**Record extracts**

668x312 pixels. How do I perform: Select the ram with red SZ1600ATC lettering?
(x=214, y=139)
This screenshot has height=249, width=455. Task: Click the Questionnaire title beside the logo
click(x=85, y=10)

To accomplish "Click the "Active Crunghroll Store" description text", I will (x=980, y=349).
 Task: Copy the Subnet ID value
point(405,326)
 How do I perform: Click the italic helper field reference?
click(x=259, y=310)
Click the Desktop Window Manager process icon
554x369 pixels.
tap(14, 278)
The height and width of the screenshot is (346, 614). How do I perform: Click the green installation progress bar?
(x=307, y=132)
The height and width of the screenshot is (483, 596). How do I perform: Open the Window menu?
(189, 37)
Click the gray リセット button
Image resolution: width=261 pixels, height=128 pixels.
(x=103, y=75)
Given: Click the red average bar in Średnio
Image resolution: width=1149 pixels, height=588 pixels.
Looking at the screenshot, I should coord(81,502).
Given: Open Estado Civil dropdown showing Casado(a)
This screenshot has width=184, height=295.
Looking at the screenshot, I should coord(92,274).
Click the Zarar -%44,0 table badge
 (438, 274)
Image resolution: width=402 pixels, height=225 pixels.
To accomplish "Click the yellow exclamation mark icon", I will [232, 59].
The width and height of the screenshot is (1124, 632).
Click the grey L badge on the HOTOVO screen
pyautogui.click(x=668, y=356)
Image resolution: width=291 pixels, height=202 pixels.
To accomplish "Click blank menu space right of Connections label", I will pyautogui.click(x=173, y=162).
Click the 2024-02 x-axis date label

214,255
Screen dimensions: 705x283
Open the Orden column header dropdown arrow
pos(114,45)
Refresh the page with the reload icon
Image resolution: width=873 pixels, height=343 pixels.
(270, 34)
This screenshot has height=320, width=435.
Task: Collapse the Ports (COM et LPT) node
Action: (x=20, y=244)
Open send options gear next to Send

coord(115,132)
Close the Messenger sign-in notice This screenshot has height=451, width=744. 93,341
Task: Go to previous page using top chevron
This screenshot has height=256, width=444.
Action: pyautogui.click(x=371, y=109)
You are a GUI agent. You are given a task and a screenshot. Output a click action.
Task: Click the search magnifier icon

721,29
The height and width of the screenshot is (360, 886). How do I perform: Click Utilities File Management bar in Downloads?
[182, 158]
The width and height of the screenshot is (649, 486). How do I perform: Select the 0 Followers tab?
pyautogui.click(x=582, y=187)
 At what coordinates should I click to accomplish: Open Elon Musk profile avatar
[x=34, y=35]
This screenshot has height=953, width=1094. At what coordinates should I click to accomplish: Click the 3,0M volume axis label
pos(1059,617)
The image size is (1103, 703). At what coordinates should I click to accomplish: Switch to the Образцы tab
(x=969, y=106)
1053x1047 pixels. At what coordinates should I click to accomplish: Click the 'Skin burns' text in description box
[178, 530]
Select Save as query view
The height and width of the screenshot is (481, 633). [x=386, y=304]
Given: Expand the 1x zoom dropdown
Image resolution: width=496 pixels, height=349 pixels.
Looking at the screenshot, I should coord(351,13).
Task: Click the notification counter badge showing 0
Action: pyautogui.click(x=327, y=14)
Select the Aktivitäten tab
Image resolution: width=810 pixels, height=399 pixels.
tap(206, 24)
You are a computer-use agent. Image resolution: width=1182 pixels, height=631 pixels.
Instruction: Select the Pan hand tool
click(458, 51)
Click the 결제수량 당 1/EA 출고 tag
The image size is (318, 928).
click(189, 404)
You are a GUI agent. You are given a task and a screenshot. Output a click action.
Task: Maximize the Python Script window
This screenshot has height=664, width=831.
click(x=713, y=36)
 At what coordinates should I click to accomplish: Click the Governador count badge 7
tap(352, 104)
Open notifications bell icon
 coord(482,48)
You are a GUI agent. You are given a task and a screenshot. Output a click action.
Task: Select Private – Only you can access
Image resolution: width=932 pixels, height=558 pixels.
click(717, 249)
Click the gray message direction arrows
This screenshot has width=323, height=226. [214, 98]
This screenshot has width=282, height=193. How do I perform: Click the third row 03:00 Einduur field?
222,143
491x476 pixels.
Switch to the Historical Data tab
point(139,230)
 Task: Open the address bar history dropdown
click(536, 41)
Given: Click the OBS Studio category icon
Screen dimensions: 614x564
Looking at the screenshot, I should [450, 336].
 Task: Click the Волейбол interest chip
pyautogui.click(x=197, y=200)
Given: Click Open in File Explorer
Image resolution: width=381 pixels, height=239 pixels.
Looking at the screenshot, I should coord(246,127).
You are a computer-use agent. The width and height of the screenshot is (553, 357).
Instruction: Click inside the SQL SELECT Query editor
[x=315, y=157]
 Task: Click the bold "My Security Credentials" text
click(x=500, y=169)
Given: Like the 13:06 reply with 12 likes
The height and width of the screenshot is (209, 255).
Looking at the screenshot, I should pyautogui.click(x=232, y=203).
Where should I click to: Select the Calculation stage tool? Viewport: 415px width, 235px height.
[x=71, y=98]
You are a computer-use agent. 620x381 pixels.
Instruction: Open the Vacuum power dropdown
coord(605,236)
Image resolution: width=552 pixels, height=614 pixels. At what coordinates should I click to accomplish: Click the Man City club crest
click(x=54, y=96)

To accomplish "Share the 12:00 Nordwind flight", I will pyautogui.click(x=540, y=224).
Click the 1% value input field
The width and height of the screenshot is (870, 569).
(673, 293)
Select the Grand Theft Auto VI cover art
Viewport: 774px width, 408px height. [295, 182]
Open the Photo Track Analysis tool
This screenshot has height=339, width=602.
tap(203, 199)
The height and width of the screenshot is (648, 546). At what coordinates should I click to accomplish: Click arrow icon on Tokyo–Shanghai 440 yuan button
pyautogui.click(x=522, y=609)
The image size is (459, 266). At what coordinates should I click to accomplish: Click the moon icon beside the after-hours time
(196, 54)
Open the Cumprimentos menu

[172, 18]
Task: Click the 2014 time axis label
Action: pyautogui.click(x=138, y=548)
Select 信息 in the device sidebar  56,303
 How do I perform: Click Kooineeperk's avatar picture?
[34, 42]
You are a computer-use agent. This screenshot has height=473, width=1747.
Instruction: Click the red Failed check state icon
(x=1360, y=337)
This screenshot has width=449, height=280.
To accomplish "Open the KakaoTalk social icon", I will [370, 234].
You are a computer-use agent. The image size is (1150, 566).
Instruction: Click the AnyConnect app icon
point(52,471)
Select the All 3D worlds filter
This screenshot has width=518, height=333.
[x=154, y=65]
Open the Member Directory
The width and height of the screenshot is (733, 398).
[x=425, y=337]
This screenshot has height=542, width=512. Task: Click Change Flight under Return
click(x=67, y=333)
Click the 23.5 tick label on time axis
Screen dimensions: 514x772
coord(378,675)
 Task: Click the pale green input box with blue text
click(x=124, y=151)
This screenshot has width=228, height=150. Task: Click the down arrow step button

**Prompt**
Precisely the lines between those holding "Image resolution: width=291" and "Close the Messenger", inclusive, are to be reproduced from the listing above, with nothing added.

**Result of the exercise**
Image resolution: width=291 pixels, height=202 pixels.
To accomplish "Click blank menu space right of Connections label", I will pyautogui.click(x=173, y=162).
Click the 2024-02 x-axis date label

214,255
Screen dimensions: 705x283
Open the Orden column header dropdown arrow
pos(114,45)
Refresh the page with the reload icon
Image resolution: width=873 pixels, height=343 pixels.
(270, 34)
This screenshot has height=320, width=435.
Task: Collapse the Ports (COM et LPT) node
Action: (x=20, y=244)
Open send options gear next to Send

coord(115,132)
Close the Messenger sign-in notice This screenshot has height=451, width=744. 93,341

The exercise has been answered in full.